▶ _Given passage_
══════

# What nic content do you vape?



## Nightwalker (12/1/16)

Very curious about it. What is your general nic % in your vape?


----------



## Silver (12/1/16)

12mg to 18mg, depending on the device

12mg generally for lung hit devices
18mg for mouth to lung

Reactions: Like 1 | Agree 2


----------



## Nightwalker (12/1/16)

Silver said:


> 12mg to 18mg, depending on the device
> 
> 12mg generally for lung hit devices
> 18mg for mouth to lung


Cool. So I'm not the only one at that %.


----------



## Silver (12/1/16)

I think nic strength has reduced considerably as the airflow and power has increased on the typical equipment.

On this forum, there are many *enthusiastic *vapers with high powered gear. For example, the Crius dual coil tank on a Rolo 200W. So I can fully understand 3mg and 6mg on that type of setup.

But on the tamer gear, especially mouth to lung, I still think 18mg (and sometimes 12mg) is far better and whats required for getting off the stinkies.

Reactions: Agree 1


----------



## Nightwalker (12/1/16)

I so agree. In my dual Clapton Crius v3 velocity on top of my RX200 I'm vaping fruitninja 6mg from vape alchemy but.... In my Ijust2 kit I'm packing Cuban cigar 18mg.


----------



## Pixstar (12/1/16)

3mg, occasionally 6mg

Reactions: Like 1


----------



## shaunnadan (12/1/16)

3mg for me  

Something interesting though.... I received a batch of 0mg max vg juices, I topped up the pg to bring it closer to 60/40 and that throat hit is sufficient. Vaping for a week nic free - daily intake around 25ml

Reactions: Like 3 | Winner 1


----------



## Marzuq (12/1/16)

3mg nic and i dabble with 0mg every now and again.
I have to admit that without the nic the flavours definitely arent the same or as good

Reactions: Like 1


----------



## Rob Fisher (12/1/16)

9mg in my REO's and 3mg in all the lung hitting devices.

══════

▶ _What to do_
1. Using the vaping thread, decide whether each statement below is true. Answer yes or no for each and quote the words from the thread that decide it.
(a) Silver generally uses 12mg for lung hit devices.
(b) shaunnadan has been vaping nic free for a month.
(c) Rob Fisher uses 9mg in all the lung hitting devices.
2. List every username that posts in the vaping thread, naming each one once.
3. Answer these questions from the vaping thread.
(a) Which juice does Nightwalker put in the Ijust2 kit?
(b) What daily intake does shaunnadan report?
(c) Which setup does Silver give as an example of high powered gear?

▶ _Raw data_
══════

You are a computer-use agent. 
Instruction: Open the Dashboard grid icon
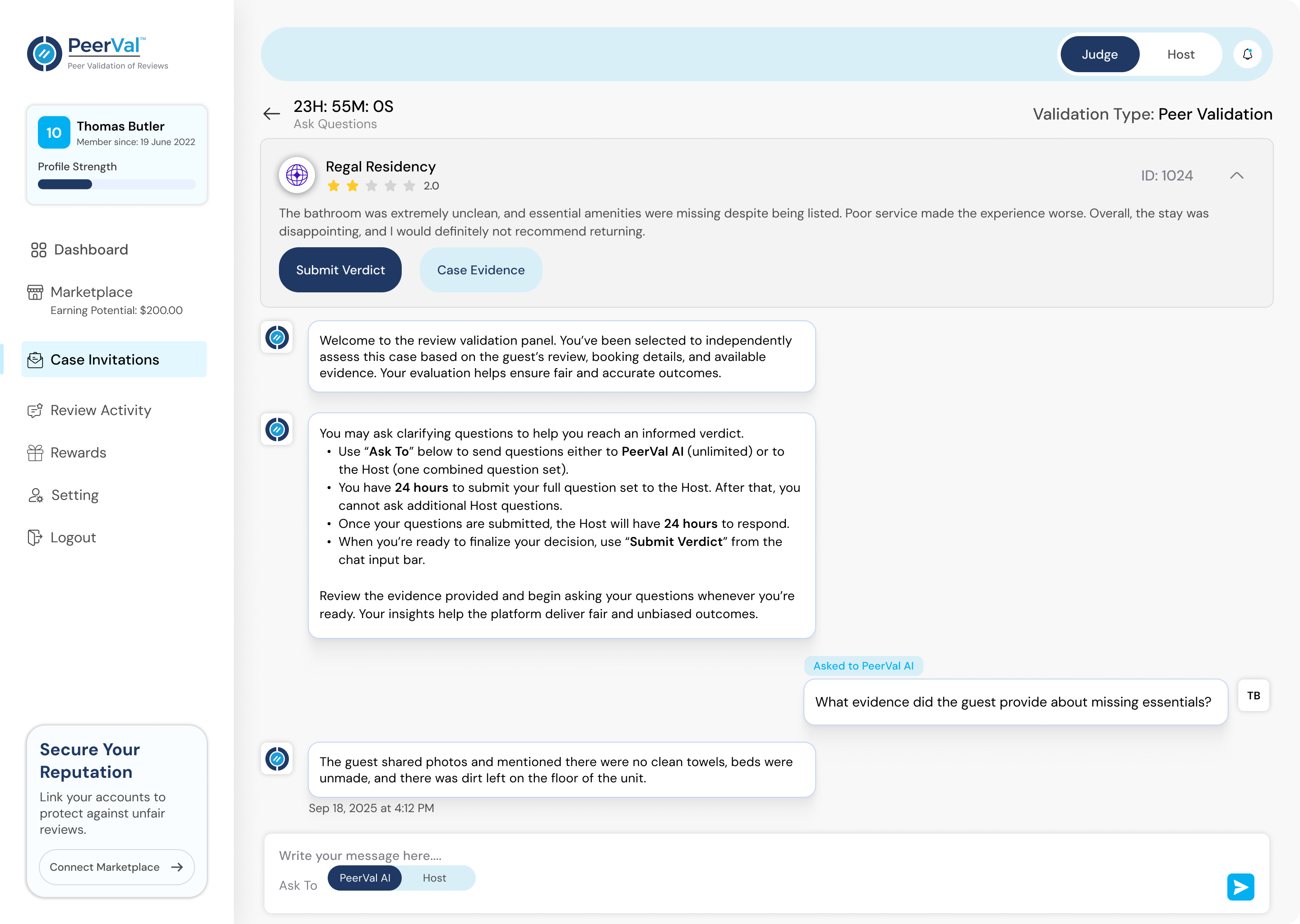click(39, 250)
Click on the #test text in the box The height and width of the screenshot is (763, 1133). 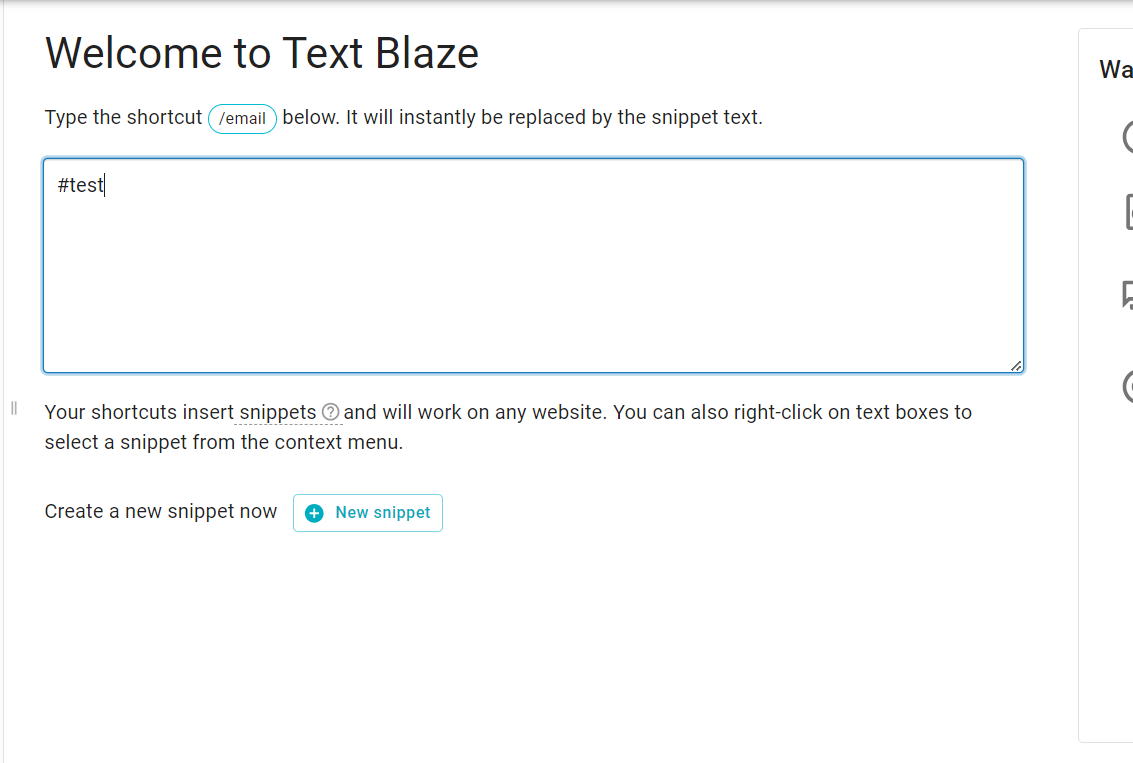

══════

▶ _Task-by-task results_
1.
(a) Yes: "12mg generally for lung hit devices"
(b) No: "Vaping for a week nic free"
(c) No: "9mg in my REO's and 3mg in all the lung hitting devices."

2. Nightwalker, Silver, Pixstar, shaunnadan, Marzuq, Rob Fisher

3.
(a) Cuban cigar 18mg
(b) Around 25ml
(c) The Crius dual coil tank on a Rolo 200W